The owls were sent, and within minutes Professor Flintrammel and Princilla Gash reappeared.

Snape waited for them to take their seats, then took a deep breath. “It is the judgement of this committee that Miss Gash receive an 'Acceptable' in Professor Flintrammel’s sixth-year Ancient Runes course.”

Professor Flintrammel merely nodded impassively, but a white fire kindled in Princilla’s eyes. She was furious.

“That’s not right…” she spat, pounding the table with her hand. “You can’t do that…”

“You agreed,” said Dumbledore, “just as your professor did.”

“I don’t care…I…I…” Princilla was quickly working herself up, Snape saw, to some sort of tantrum. The thought horrified him.

“Calm yourself, Miss Gash,” Dumbledore said softly, and Princilla immediately quieted. Then he turned to Flintrammel. “Professor,” he continued, “do you wish to change Miss Gash’s grade?”

There was an uncomfortably long silence, after which the Runes Studies professor looked up at the Headmaster. “Not at this point in time, though I reserve the right to do so at any time in the future.”

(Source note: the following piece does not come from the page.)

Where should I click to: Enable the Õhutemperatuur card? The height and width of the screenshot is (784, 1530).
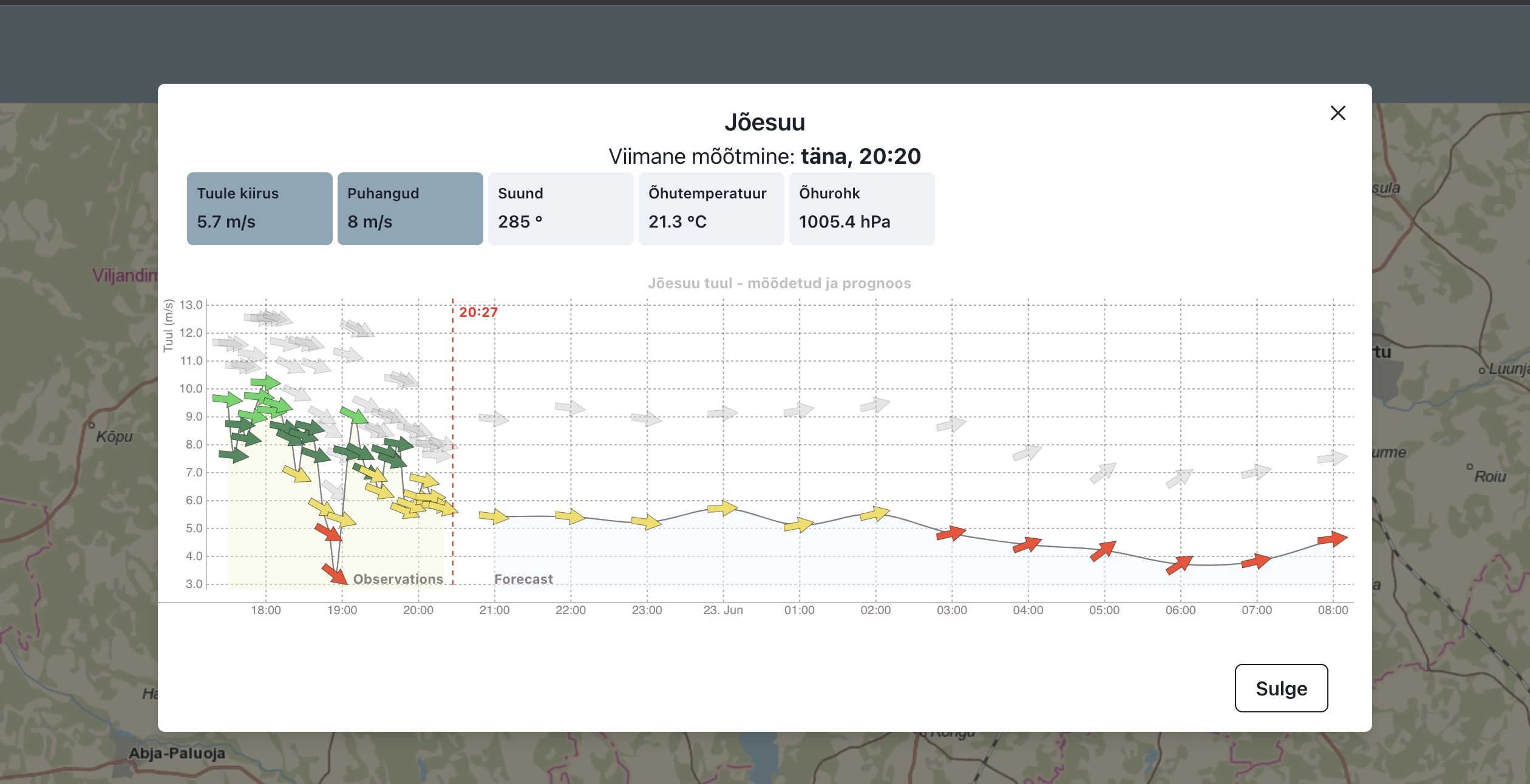coord(711,208)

At this, Princilla looked as if she were going to say something, something angry, but Snape met her eyes and she looked down, breathing hard. Snape had to give his colleague credit. Princilla had no doubt been making subtle mischief in the Runes classroom for quite awhile, a vague sort of mischief that still had the ability to completely undermine a teacher’s authority. This equally vague yet profoundly powerful threat against Princilla’s grade would keep her in line.

Dumbledore stroked his misty beard thoughtfully. “Very well,” he said, “very well.” Then, “Princilla, you are excused.”

After Princilla had hastily collected her things and departed, everyone in the room seemed to breathe a sigh of relief. All but for Snape, that is.

“Well done!” said Flitwick to Professor Flintrammel, clapping his hands together.

“Indeed!” echoed Sprout, “very clever!”

Lupin was rooting in that damnable bag again. “Have a Chocolate Frog,” he said, as one hopped towards the Runes professor, who caught it happily.

Snape surveyed the cheerful scene with no small disgust. “Meeting adjourned,” he growled, and feeling a mood most foul descending upon him, immediately went to his rooms, the sound of chatter and laughter fading behind him.